(second paper in my quest to distract myself)
f4: Facebook’s Warm BLOB Storage System introduces the reader to f4, a storage system designed and used at Facebook to store “warm” binary large objects (aka BLOBs). The term “warm” is used to denote the fact that these pieces of data are not as frequently accessed as “hot” BLOBs (which are stored in Haystack). The main motivation behind the design of f4 was the desire to lower the replication factor for warm BLOBs, while still maintaining the same fault tolerance guarantees (node, rack, and datacenter failure) that hot BLOBs have.
The first half of the paper dives into warm BLOBs and their characteristics (section 3) and also gives an overview on how Haystack works (section 4).

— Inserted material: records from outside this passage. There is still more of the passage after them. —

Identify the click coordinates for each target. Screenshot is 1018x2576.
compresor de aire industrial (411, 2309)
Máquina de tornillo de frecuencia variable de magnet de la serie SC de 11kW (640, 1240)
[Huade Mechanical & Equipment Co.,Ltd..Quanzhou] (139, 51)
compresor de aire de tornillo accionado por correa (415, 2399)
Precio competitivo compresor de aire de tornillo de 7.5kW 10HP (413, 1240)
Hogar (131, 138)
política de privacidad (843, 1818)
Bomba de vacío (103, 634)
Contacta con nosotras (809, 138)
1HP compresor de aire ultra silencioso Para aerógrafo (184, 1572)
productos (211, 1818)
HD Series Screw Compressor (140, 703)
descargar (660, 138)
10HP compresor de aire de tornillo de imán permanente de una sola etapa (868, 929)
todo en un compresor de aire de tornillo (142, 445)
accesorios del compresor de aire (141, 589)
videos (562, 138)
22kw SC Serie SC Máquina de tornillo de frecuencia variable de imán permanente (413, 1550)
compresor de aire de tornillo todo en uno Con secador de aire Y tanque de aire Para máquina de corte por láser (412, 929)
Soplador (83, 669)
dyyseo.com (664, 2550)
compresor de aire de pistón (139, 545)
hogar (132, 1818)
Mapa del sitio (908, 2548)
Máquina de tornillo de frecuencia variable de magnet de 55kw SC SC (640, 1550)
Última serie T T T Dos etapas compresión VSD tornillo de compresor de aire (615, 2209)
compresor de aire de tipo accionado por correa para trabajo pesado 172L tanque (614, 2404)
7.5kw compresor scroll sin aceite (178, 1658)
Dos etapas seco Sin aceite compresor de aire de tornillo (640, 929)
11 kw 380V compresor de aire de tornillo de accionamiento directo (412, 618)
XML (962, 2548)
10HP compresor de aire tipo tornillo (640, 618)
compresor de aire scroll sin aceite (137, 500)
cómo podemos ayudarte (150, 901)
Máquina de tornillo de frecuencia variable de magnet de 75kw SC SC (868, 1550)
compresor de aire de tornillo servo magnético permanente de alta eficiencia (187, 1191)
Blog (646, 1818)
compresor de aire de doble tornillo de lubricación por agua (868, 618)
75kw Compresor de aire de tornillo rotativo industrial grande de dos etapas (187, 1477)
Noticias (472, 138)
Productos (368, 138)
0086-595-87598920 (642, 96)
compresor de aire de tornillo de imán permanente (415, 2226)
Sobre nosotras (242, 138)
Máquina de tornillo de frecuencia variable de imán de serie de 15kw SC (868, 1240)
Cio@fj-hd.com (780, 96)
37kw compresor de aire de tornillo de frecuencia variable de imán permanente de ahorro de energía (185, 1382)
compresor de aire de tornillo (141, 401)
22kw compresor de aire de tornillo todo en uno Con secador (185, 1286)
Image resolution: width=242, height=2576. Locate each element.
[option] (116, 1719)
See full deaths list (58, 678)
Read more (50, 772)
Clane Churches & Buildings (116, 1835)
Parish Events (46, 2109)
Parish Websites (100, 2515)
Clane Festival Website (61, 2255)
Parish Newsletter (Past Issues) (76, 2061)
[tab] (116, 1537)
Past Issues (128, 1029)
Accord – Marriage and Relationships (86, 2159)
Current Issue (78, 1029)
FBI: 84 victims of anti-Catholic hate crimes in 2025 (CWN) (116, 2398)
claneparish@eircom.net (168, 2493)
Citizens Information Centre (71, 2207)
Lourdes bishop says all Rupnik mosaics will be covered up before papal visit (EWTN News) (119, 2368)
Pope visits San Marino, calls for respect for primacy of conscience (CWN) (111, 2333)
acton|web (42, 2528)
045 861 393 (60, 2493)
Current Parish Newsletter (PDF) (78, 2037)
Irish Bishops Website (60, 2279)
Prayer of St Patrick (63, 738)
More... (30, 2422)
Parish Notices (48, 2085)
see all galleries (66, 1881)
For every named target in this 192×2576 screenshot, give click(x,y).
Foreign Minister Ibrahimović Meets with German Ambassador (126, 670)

Section 5 dives into the details of f4. It explains the overall architecture of the system, how it leverages Reed-Solomon coding to reduce storage overhead (compared to raw replication), how the replication factor for BLOBs is 2.1 (compared to 3.6 in Haystack), how fault tolerance works, etc. The architecture section is very well written and does a good job of explaining the different types of nodes that comprise a f4 cell. My favorite section in the paper is the one that talks about fault tolerance (section 5.5); the “Quadruple Failure Example” in this section is extremely interesting and does a good job of showing how the system deals with failures at various levels. Another part of the paper that I really liked was the section on “Software/Hardware Co-Design” in section 5.6.
Overall this paper was fun to read and very interesting. It had been on my “To Read” list for quite some time now and I’m glad I finally got to it.